Renesas Electronics has developed an AI accelerator that performs CNN (convolutional neural network) processing at high speeds and low power to move towards the next generation of Renesas embedded AI (e-AI), which will further accelerate increased intelligence of endpoint devices.
A test chip from the company featuring this accelerator has achieved the power efficiency of 8.8 TOPS/W which is the industry’s highest class of power efficiency, the company said
The Renesas accelerator is based on the processing-in-memory (PIM) architecture, an increasingly popular approach for AI technology, in which multiply-and-accumulate operations are performed in the memory circuit as data is read out from that memory.
To create the new AI accelerator, Renesas developed the following three technologies.
- First – a ternary-valued (-1, 0, 1) SRAM structure PIM technology that can perform large-scale CNN computations.
- Second – an SRAM circuit to be applied with comparators that can read out memory data at low power.
- Third – a technology that prevents calculation errors due to process variations in manufacturing.
“Together, these technologies achieve both a reduction in the memory access time in deep learning processing and a reduction in the power required for the multiply-and-accumulate operations. Thus, the new accelerator achieves the industry’s highest class of power efficiency while maintaining an accuracy ratio more than 99 percent when evaluated in a handwritten character recognition test (MNIST).” read the company release.
Renesas has now developed technologies that resolve the issues regarding the adequate accuracy of large scale CNN computation.

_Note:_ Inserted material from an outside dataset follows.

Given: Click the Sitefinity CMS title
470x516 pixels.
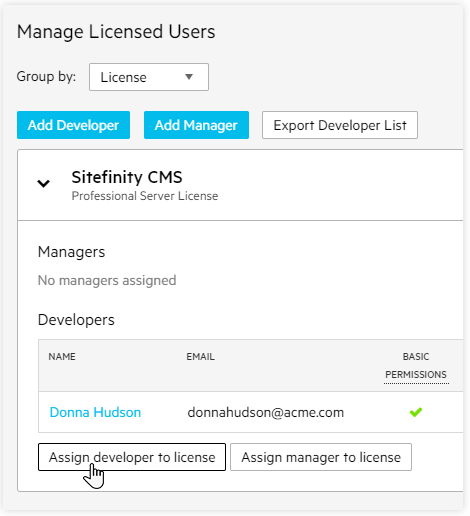Looking at the screenshot, I should [127, 177].
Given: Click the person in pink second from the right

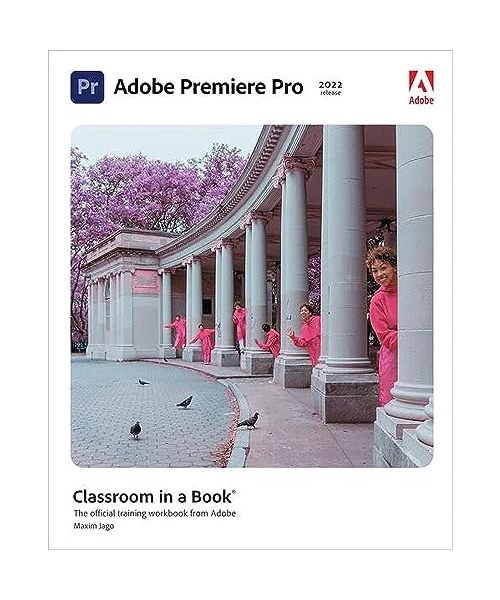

The semiconductor company plans to implement these, as a leading-edge technology that can implement revolutionary AI chips of the future, to the next generation of e-AI solutions for applications such as wearable equipment and robots.
Key Features of the Newly Developed Technology for Next-Generation AI Chips:
- Ternary (-1, 0, 1) SRAM structure PIM that can adjust its calculation bit number according to the accuracy required
- High-precision/low-power memory data readout circuit that combines comparators and replica cells
- Variation avoidance technology that suppresses calculation errors due to process variations in manufacturing.
Since introducing the embedded AI (e-AI) concept in 2015, Renesas has moved forward with the development of several e-AI solutions.
The new accelerator technology combines both low power consumption and improved computational performance and could be one of the key technologies to implement future class 4 applications.
The results were presented, on June 13, at the 2019 Symposia on VLSI Technology and Circuits in Kyoto, Japan, June 9-14, 2019.